[WORK TASK]:
Repeat only what runs from the line with "Image resolution: width=305" through the last line of the data below, both included, keeping every word as it is and leaving out the pictures.

[INPUT DATA]:
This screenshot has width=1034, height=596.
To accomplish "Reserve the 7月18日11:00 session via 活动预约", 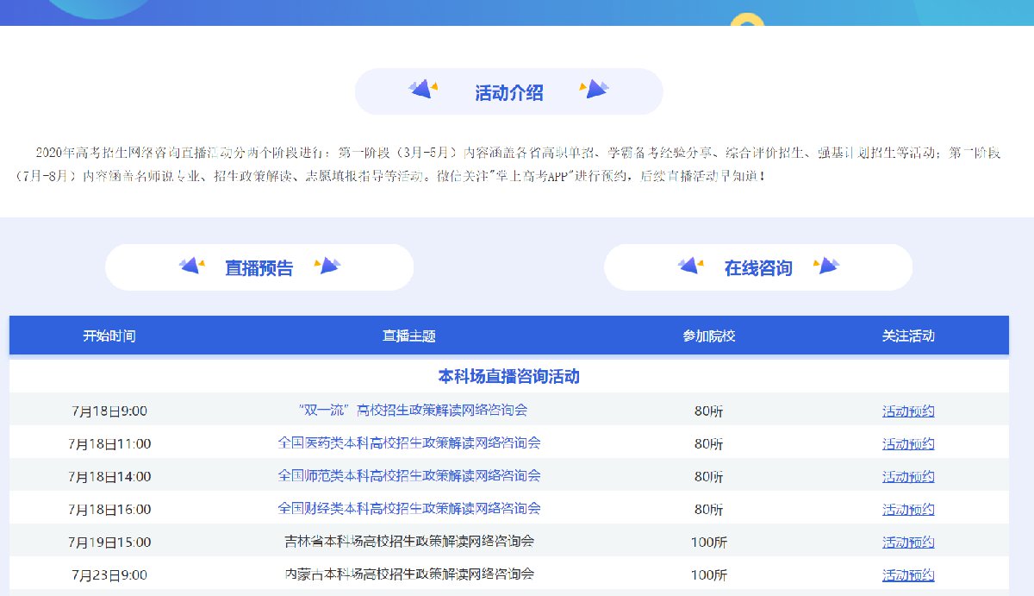I will point(908,444).
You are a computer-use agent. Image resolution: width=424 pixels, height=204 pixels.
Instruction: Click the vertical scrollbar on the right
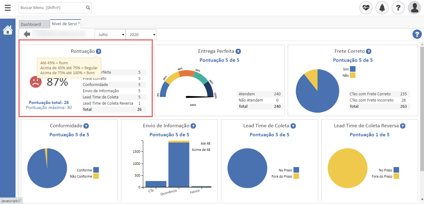click(422, 109)
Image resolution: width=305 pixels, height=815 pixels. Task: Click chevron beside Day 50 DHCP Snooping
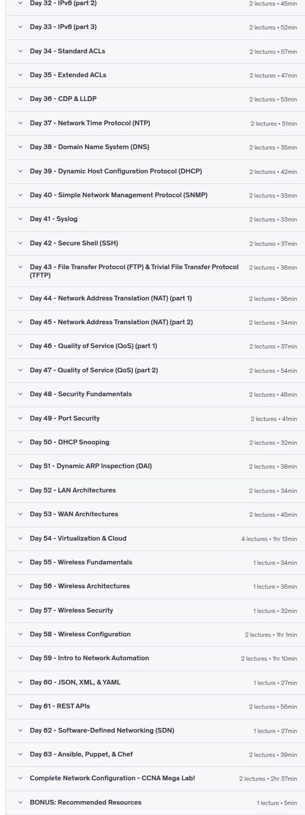(x=20, y=442)
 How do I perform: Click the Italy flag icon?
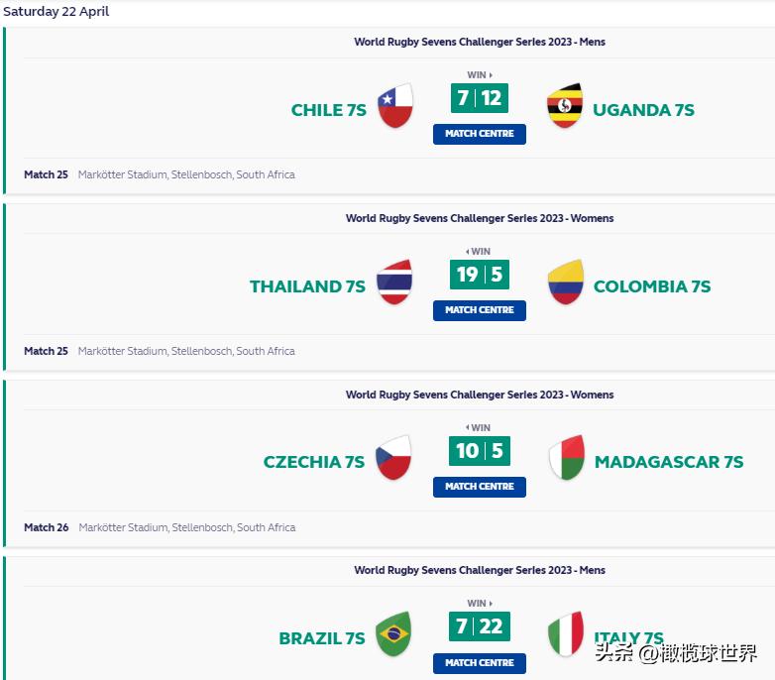click(566, 634)
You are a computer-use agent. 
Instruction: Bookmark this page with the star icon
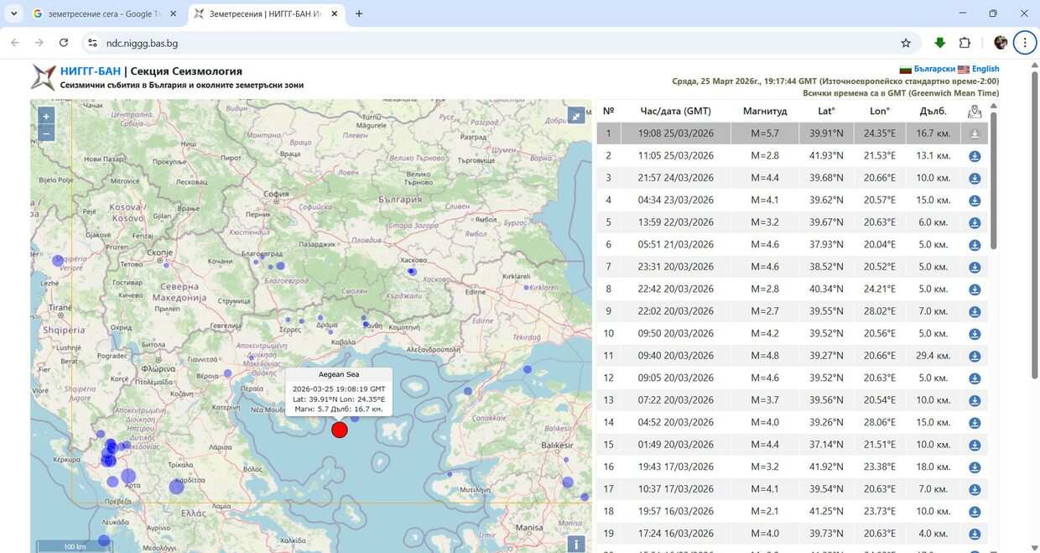pos(906,43)
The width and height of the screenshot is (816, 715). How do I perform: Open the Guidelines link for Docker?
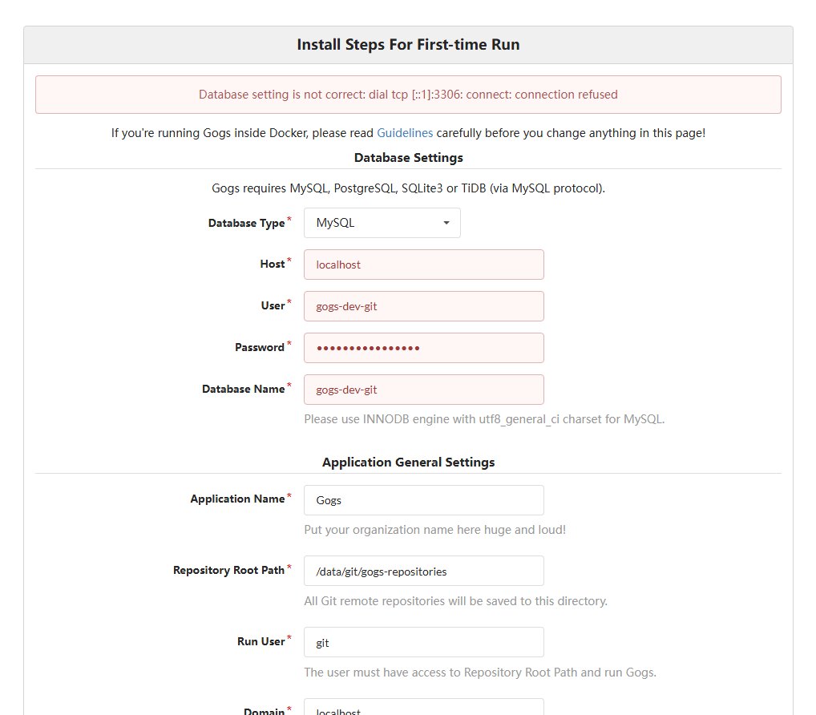point(404,133)
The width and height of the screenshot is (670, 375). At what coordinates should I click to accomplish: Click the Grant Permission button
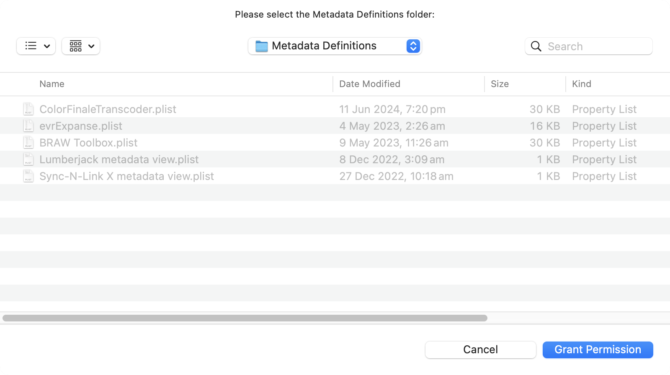(598, 349)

[COMPLETED EXERCISE]:
Image resolution: width=305 pixels, height=815 pixels. Task: Click chevron beside Day 50 DHCP Snooping
(x=20, y=442)
 How do I perform: Click the Italy flag icon?
click(566, 634)
You are a computer-use agent. 
Instruction: Bookmark this page with the star icon
pos(906,43)
The width and height of the screenshot is (816, 715). How do I perform: Open the Guidelines link for Docker?
point(404,133)
The width and height of the screenshot is (670, 375). At what coordinates should I click to accomplish: Click the Grant Permission button
(598, 349)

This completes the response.